Bien que l’identification des pratiques déloyales sur Internet soit rendue plus difficile en raison des idées véhiculées de la libre disponibilité de l’information, la jurisprudence, sous la poussée des acteurs du monde digital, est parvenue au fil du temps à promouvoir une loyauté des pratiques commerciales sur Internet.
En l’absence de droits de propriété intellectuelle à faire valoir, l’action en concurrence déloyale de l’article 1382 du Code civil et l’action en parasitisme, représentent des remparts efficaces pour lutter contre des comportements déloyaux rencontrés par un site de commerce en ligne.
Pour illustrer ce propos, nous souhaitons revenir ici sur une décision récente du tribunal de commerce de Paris en ce qu’elle nous semble justement bien souligner la volonté des juges de mieux protéger les contenus sur Internet, lesquels on le sait représentent parfois une valeur économique indéniable (Tribunal de commerce de Paris, 14 mars 2016 - Diamantin / Viclars).
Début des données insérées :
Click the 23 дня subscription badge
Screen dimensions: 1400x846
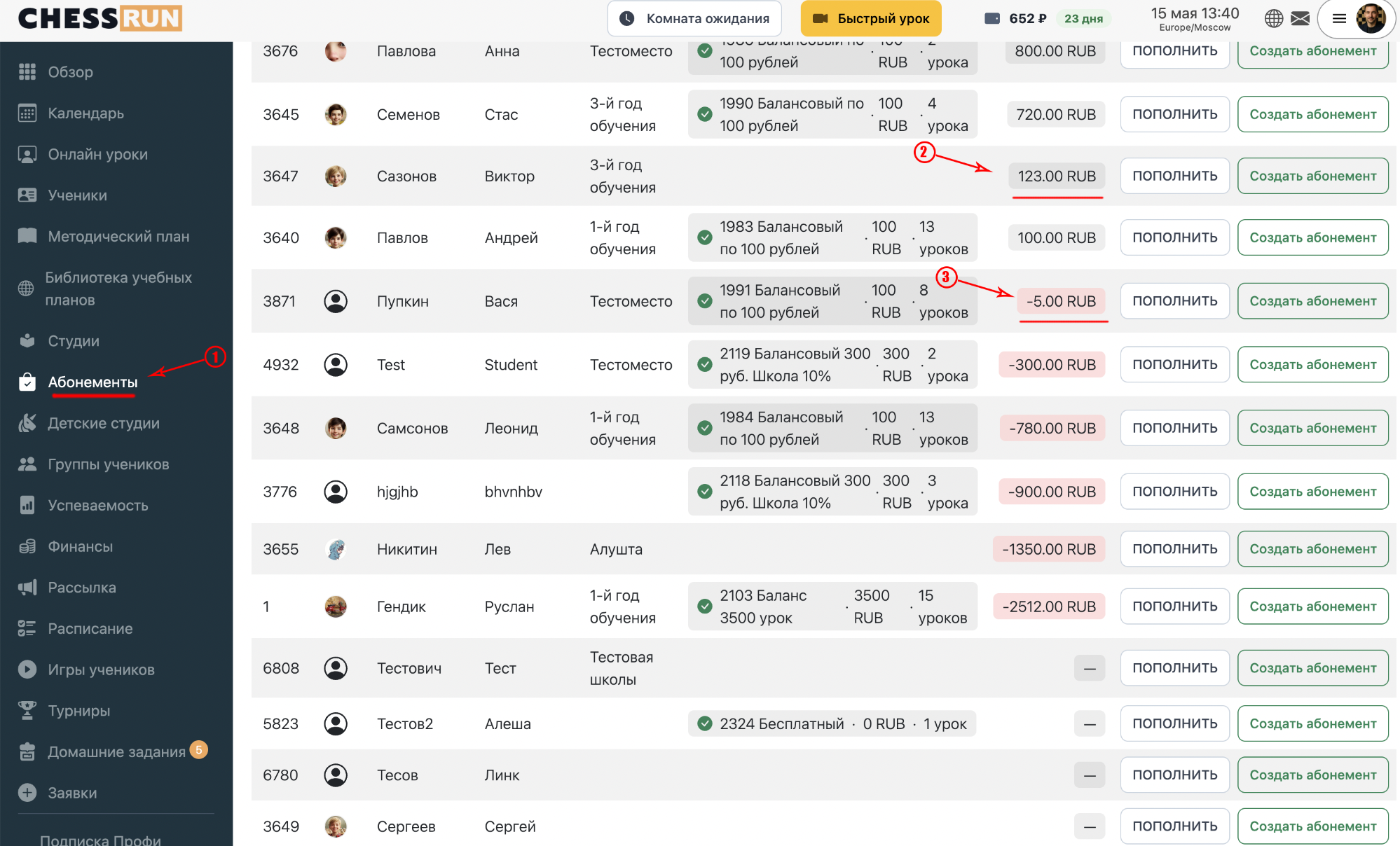1083,19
De quoi s’agit-il en l’espèce ?
La société Diamantin et la société Viclars sont deux sociétés concurrentes disposant chacune d’un site Internet dédié à l’achat de diamants dans un but d’investissement. Les deux sociétés ont été créées en 2015, Diamantin disposant toutefois d’une légère antériorité de quelques mois.

Le litige naît lorsque la société Diamantin sollicite les agents assermentés du Centre d’Expertises de Logiciels aux fins de faire constater que son site Diamepargne.com faisait l’objet d’une reprise de l’ensemble de ses éléments conceptuels et architecturaux par le site Diamsinvest.com, appartenant à la société concurrente.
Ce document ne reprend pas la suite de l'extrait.